== Given entries

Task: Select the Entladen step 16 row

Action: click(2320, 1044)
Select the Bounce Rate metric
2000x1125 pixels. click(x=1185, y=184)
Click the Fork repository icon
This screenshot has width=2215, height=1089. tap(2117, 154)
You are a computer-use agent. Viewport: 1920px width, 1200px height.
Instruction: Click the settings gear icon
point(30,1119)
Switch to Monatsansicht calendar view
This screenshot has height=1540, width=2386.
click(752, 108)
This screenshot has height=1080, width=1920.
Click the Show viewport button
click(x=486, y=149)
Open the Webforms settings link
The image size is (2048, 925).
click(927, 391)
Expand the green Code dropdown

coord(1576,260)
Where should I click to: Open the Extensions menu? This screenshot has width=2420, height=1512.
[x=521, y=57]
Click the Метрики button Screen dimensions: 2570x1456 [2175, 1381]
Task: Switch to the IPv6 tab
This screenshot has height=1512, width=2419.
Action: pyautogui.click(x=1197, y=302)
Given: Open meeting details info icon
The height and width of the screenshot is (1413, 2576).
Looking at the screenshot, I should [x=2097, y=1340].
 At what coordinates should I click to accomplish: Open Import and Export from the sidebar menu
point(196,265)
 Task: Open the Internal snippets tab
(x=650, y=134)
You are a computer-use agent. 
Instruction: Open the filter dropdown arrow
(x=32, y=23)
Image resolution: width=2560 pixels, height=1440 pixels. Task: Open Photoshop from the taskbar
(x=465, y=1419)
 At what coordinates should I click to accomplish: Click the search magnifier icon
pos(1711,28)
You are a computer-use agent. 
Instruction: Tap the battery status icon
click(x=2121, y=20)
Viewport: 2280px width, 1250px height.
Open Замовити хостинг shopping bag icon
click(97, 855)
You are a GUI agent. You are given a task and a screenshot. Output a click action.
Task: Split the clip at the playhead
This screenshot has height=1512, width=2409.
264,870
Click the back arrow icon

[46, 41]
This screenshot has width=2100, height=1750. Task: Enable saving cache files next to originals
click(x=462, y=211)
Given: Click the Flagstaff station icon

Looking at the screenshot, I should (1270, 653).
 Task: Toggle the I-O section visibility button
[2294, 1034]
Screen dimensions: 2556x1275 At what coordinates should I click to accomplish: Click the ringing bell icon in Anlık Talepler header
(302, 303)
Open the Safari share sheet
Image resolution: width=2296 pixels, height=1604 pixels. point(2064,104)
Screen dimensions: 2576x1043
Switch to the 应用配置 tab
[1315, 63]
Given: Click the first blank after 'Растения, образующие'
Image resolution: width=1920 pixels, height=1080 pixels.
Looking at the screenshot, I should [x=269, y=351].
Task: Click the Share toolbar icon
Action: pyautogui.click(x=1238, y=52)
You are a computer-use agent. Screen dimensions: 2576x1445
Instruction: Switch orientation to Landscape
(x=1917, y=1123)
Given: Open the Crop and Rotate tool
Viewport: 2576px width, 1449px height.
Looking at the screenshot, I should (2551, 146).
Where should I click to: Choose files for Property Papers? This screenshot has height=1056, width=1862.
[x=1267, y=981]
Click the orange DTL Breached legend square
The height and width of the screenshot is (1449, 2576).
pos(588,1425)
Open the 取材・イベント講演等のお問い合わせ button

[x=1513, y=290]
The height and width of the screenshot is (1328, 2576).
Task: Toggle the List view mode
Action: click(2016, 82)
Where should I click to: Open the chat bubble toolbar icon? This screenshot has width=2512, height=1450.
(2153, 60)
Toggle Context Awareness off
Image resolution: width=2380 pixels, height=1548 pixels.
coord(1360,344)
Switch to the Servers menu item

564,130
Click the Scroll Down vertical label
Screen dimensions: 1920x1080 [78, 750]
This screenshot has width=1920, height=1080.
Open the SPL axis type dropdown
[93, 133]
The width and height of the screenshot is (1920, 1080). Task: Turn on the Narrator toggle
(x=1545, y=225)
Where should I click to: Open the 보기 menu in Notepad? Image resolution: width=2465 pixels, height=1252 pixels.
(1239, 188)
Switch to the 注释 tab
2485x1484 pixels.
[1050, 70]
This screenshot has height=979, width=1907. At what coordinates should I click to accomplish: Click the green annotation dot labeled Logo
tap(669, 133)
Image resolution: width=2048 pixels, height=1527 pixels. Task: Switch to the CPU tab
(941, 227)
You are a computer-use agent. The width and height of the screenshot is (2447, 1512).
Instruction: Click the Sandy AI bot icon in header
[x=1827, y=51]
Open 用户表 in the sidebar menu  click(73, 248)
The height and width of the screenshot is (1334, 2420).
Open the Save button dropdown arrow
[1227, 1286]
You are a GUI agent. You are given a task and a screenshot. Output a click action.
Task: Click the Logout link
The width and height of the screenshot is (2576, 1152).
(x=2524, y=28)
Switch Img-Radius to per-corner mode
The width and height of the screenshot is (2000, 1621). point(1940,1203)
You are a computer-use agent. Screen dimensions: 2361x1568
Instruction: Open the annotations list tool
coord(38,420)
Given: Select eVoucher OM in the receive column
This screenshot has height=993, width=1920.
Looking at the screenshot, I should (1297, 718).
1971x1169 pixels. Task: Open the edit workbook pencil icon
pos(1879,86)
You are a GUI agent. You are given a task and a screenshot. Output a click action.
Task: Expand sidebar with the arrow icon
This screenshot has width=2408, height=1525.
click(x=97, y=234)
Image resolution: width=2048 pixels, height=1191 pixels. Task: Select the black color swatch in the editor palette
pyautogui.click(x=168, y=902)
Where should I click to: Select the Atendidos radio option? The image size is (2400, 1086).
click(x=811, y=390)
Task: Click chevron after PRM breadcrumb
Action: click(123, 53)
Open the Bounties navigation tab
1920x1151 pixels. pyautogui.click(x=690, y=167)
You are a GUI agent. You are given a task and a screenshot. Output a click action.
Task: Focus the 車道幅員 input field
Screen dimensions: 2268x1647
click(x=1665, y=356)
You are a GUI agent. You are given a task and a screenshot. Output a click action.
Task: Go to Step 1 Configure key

====

= Work to be completed =
Return every line of the records in which the word "link" is found.

= Exercise answer =
Open the Webforms settings link
Task: Click the Logout link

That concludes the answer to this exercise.